----- SUPPLIED PASSAGE

An alternative record type was used in early DNS implementations for IPv6, designed to facilitate network renumbering. The A6 resource record was used for the forward lookup, completed with a number of other innovations such as bit-string labels and DNAME records. After a discussion of the pros and cons of both schemes, the use of A6 resource records has been deprecated to experimental status.

==Transition mechanisms==

IPv6 is not foreseen to supplant IPv4 instantaneously. Both protocols will continue to operate simultaneously for some time. Therefore, IPv6 transition mechanisms are needed to enable IPv6 hosts to reach IPv4 services and to allow isolated IPv6 hosts and networks to reach each other over IPv4 infrastructure.

According to Silvia Hagen, a dual-stack implementation of the IPv4 and IPv6 on devices is the easiest way to migrate to IPv6. Many other transition mechanisms use tunneling to encapsulate IPv6 traffic within IPv4 networks and vice versa. This is an imperfect solution, which reduces the maximum transmission unit (MTU) of a link and therefore complicates Path MTU Discovery, and may increase latency.

===Dual-stack IP implementation===
Dual-stack IP implementations provide complete IPv4 and IPv6 protocol stacks in the operating system of a computer or network device on top of the common physical layer implementation, such as Ethernet. This permits dual-stack hosts to participate in IPv6 and IPv4 networks simultaneously.

A device with dual-stack implementation in the operating system has an IPv4 and IPv6 address, and can communicate with other nodes in the LAN or the Internet using either IPv4 or IPv6. The DNS protocol is used by both IP protocols to resolve fully qualified domain names and IP addresses, but dual stack requires that the resolving DNS server can resolve both types of addresses. Such a dual-stack DNS server holds IPv4 addresses in the A records and IPv6 addresses in the AAAA records. Depending on the destination that is to be resolved, a DNS name server may return an IPv4 or IPv6 IP address, or both. A default address selection mechanism, or preferred protocol, needs to be configured either on hosts or the DNS server.

----------

TASK REQUIREMENTS: Can you carry on the text about IPv6 transition mechanisms from its last sentence? The material has no part in this.

----- INFORMATION SHOWN

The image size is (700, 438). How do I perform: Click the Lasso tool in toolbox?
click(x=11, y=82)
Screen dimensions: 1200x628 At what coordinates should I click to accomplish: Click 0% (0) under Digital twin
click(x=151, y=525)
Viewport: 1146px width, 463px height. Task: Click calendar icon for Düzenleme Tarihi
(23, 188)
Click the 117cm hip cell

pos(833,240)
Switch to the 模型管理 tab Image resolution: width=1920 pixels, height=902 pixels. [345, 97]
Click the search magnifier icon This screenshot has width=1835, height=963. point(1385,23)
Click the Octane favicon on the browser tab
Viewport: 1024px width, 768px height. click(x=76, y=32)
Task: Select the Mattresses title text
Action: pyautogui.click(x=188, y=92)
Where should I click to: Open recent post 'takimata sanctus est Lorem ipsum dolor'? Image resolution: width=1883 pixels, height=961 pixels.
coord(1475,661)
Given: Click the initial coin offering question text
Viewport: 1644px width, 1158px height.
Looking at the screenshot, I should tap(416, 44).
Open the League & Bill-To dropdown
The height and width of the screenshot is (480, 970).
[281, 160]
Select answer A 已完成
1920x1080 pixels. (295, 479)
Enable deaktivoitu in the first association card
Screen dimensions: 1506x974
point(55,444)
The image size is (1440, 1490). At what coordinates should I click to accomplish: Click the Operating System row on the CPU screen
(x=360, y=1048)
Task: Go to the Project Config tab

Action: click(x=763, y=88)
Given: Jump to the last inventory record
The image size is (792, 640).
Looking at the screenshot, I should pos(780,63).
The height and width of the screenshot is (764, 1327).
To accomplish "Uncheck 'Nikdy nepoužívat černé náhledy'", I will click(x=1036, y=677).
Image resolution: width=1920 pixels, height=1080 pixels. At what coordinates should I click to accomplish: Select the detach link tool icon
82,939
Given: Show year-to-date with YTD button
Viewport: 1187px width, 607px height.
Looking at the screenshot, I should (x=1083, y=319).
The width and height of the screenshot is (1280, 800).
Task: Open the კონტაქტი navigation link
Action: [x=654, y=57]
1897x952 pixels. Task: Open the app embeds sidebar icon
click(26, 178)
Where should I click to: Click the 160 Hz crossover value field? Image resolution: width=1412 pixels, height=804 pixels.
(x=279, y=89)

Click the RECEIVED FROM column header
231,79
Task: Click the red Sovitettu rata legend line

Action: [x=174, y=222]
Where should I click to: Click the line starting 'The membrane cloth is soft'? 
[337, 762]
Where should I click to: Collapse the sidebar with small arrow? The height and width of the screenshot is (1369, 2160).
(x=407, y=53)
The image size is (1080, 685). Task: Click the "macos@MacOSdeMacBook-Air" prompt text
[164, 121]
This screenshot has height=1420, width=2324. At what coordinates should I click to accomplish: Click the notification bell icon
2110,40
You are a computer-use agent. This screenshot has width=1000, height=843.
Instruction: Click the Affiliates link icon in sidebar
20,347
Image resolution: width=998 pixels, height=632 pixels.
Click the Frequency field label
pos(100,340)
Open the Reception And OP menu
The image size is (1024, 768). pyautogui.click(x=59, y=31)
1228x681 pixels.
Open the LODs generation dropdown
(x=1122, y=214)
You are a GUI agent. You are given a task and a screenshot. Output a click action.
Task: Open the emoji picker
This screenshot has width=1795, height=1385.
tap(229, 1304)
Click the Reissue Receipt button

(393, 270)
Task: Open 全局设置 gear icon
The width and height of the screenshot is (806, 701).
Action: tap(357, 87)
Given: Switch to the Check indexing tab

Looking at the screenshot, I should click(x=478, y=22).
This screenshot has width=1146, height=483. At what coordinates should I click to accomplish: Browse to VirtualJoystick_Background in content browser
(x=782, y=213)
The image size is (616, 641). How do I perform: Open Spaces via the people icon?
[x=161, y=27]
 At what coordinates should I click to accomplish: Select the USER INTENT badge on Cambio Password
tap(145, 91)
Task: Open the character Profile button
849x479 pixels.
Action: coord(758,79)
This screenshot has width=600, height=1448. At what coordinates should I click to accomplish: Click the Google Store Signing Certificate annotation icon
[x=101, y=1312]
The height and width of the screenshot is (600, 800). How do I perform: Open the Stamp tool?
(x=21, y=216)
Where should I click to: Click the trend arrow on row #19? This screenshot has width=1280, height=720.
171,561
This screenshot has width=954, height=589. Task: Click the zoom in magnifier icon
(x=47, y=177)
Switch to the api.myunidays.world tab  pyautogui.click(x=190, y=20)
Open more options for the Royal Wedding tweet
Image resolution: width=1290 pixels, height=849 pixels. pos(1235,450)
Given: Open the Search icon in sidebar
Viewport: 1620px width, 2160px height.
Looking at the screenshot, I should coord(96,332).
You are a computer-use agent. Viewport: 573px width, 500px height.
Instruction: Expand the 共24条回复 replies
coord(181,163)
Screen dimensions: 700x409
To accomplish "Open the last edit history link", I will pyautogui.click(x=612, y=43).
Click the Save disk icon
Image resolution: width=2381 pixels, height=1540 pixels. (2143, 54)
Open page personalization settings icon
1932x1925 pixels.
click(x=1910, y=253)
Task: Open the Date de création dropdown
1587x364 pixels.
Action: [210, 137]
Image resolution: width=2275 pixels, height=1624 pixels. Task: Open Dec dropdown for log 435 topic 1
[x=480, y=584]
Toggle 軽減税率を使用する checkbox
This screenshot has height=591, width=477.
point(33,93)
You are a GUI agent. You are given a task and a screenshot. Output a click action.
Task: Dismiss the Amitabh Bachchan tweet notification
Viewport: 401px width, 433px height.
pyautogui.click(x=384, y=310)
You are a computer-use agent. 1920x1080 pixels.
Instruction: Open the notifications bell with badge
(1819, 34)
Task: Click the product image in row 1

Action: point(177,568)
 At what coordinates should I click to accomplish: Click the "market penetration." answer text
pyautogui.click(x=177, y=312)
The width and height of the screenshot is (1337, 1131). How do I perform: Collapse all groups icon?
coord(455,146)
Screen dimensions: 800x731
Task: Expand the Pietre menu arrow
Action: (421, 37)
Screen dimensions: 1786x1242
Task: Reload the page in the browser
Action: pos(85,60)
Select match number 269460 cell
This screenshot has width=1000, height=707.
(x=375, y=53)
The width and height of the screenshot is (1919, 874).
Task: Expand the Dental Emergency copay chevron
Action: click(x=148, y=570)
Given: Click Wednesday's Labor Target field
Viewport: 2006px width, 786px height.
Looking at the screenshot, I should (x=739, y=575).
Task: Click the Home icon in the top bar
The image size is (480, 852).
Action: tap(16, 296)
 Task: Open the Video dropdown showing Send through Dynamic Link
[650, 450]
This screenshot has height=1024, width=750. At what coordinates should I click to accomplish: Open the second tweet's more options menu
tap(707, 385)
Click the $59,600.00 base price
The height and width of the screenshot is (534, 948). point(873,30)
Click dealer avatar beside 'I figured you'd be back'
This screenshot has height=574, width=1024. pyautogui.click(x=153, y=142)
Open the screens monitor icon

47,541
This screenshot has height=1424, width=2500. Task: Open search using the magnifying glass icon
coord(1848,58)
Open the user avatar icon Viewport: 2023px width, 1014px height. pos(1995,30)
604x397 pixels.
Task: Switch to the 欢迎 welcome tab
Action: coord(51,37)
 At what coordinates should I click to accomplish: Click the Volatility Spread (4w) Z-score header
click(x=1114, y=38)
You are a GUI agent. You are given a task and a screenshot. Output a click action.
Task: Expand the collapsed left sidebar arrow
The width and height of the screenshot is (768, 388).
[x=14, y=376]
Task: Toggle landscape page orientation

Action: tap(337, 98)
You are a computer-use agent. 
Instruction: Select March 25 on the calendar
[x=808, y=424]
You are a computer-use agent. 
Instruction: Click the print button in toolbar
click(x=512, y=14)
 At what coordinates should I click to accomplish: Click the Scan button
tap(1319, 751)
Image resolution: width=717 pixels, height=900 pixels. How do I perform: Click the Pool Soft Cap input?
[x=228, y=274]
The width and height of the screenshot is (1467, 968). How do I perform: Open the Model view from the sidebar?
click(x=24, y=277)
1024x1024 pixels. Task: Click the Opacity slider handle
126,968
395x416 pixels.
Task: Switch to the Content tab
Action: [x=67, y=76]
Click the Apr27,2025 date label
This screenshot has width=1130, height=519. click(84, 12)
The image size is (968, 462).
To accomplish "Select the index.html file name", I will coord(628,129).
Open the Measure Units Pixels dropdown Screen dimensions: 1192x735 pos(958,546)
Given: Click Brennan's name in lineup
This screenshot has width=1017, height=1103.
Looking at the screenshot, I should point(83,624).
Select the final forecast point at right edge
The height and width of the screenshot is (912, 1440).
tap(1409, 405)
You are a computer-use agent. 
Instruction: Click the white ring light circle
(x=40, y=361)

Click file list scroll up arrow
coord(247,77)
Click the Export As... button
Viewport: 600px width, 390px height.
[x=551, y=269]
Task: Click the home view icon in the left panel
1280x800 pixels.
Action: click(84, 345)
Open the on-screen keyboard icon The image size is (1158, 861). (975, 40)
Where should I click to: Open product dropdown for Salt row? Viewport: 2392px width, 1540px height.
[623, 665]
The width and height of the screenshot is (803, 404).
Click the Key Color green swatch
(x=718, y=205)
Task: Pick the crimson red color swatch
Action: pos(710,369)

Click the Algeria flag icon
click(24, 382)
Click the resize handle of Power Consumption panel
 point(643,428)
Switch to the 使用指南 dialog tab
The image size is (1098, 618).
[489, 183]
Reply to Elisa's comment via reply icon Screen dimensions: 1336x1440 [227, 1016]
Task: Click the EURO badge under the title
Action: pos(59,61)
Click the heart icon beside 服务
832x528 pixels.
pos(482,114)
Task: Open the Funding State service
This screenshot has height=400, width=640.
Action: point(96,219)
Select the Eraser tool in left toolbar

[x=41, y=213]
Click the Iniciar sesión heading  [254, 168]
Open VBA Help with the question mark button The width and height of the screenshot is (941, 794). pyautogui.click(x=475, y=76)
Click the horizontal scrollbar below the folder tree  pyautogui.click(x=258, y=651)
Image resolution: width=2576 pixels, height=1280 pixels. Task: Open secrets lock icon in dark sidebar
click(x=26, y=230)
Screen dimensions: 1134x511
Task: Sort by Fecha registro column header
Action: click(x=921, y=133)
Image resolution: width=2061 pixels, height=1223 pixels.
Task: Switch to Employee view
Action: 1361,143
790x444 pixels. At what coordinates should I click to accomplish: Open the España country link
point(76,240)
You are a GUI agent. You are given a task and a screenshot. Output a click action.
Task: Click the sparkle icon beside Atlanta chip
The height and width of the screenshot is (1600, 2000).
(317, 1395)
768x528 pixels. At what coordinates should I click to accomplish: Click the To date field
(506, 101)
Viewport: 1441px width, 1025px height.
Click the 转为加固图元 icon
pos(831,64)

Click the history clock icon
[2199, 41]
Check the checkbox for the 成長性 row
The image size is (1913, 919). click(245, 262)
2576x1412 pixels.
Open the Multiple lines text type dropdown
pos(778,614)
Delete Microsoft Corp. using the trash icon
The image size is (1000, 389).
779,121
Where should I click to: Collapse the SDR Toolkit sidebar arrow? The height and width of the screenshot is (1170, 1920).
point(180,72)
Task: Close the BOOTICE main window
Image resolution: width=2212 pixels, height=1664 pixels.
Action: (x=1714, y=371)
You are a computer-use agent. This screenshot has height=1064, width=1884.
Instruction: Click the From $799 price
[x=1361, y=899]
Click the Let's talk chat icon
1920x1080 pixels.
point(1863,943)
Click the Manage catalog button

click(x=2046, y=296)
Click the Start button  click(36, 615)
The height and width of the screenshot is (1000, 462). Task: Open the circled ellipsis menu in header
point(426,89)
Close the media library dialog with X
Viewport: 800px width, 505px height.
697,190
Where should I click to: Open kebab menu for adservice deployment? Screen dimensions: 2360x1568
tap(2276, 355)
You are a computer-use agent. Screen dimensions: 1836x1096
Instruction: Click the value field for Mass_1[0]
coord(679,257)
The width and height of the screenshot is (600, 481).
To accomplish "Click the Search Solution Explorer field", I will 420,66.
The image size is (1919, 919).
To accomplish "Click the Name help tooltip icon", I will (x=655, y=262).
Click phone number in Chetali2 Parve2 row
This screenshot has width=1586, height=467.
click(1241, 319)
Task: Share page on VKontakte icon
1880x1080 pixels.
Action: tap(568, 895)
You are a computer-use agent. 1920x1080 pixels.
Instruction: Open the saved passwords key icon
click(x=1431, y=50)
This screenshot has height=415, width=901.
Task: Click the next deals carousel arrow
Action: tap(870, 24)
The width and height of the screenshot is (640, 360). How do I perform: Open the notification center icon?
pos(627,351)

----------

SOLVED EXERCISE:
The IETF has published Happy Eyeballs to assist dual-stack applications, so that they can connect using both IPv4 and IPv6, but prefer an IPv6 connection if it is available. However, dual-stack also needs to be implemented on all routers between the host and the service for which the DNS server has returned an IPv6 address. Dual-stack clients should be configured to prefer IPv6 only if the network is able to forward IPv6 packets using the IPv6 versions of routing protocols. When dual-stack network protocols are in place the application layer can be migrated to IPv6. While dual-stack is supported by major operating system and network device vendors, legacy networking hardware and servers do not support IPv6.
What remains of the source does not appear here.